La propuesta de declarar Bien de Interés Cultural (en su dimensión inmaterial) al Carnaval de Santa Cruz de Tenerife vuelve cíclicamente porque toca una de las fibras más sensibles de nuestra idiosincracia.
Nos sumerge también en el debate sobre qué consideramos patrimonio vivo y qué herramientas usamos para defenderlo.
A primera vista, la idea parece obvia. Si hay una manifestación cultural con potencia histórica, creativa y social en Canarias, es el Carnaval. Pero precisamente por ser un fenómeno vivo —cambiante, conflictivo, masivo—, a medio camino entre cultura popular e industria turística, la figura del BIC puede traer beneficios pero también perjuicios.
Argumentos a favor
Blindaje institucional y continuidad. Un BIC puede funcionar como un paraguas administrativo para asegurar que el Carnaval no dependa solo del ciclo político o de la coyuntura, ya se en forma de presupuestos, prioridades, recortes o cambios de modelo.

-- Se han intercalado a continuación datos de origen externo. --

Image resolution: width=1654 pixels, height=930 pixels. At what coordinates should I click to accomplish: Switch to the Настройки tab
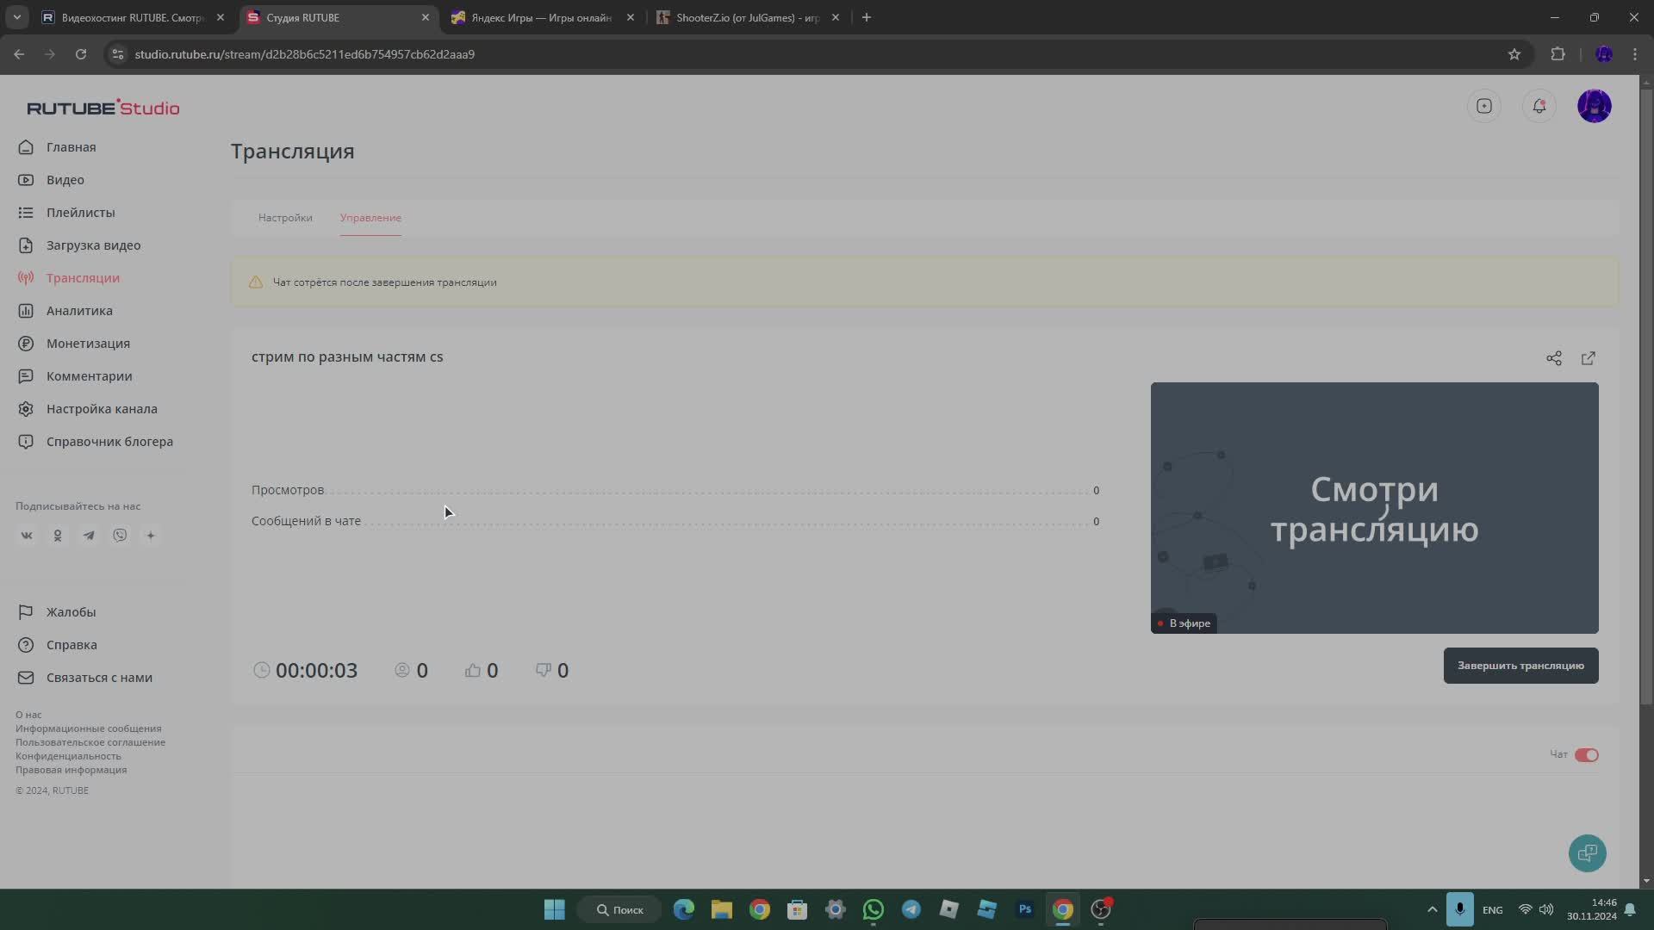pos(284,218)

En un contexto donde el espacio público está cada vez más regulado y disputado, el reconocimiento patrimonial puede dar prioridad a su protección y a su transmisión.
Salvaguarda de lo intangible. Un BIC bien diseñado no debería dictar cómo “tiene que ser” el Carnaval, sino identificar qué lo hace singular: oficios (diseño, costura, plástica), repertorios, rituales colectivos, memoria oral, formas de participación y continuidad intergeneracional. Es decir, proteger el ecosistema cultural, no una postal.
Coherencia con su proyección exterior. Santa Cruz ya opera, de facto, como capital simbólica del carnaval canario: su influencia estética, mediática y turística está consolidada.
Un BIC podría ordenar y documentar ese capital, facilitar investigación, archivo y difusión, y reforzar el argumento de protección frente a decisiones que tiendan a “desactivar” la fiesta.
En contra
Sin embargo, mal planteado el BIC puede convertirse en una camisa de fuerza, debido a:
Fosilización administrativa. Si el expediente se redacta como una lista de rasgos “obligatorios”, cada cambio —formatos, escenarios, horarios, evolución musical, nuevas expresiones— puede volverse un problema. El Carnaval no es una pieza de vitrina, su fuerza está en mutar sin perder identidad.
Judicialización del conflicto urbano. En Santa Cruz el debate no es solo cultural. También es convivencia: ruido, movilidad, seguridad, limpieza, saturación, economía nocturna, salud pública.
Si declaras BIC algo que ya es objeto de tensiones, puedes reencuadrar los conflictos como “ataques al patrimonio”, endurecer posiciones y acabar con más pleitos y menos gestión inteligente.
Banalización de la figura. Si la etiqueta BIC se usa como trofeo político o se aplica sin rigor, pierde valor social. Y si todo es BIC, nada lo es.
El reconocimiento debe estar respaldado por un expediente sólido y una necesidad real de tutela, no por el impulso de colgar medallas institucionales.
Lo que el BIC no resolverá
Un BIC no arregla por sí mismo la logística del carnaval en la calle, ni el debate sobre límites horarios, ni el modelo de ocupación del espacio público. Tampoco resuelve el “cómo” de la financiación o la distribución de costes entre administraciones y sectores beneficiados. Si se vende como solución total, generará frustración.
Por todo ello, se podría pensar que el BIC puede ser idóneo, pero solo bajo la condición de que el BIC se construya como un plan de salvaguarda flexible, no como un reglamento encubierto.
Eso implica la participación real de murgas, comparsas, agrupaciones musicales, diseñadores, colectivos del carnaval de calle, vecinos, técnicos de patrimonio, seguridad y movilidad.
También implica definir un “núcleo” patrimonial y permitir explícitamente la innovación y la adaptación. En definitiva, que lo cuiden sin domesticarlo para seguir encontrando maneras nuevas de seguir siendo lo que es.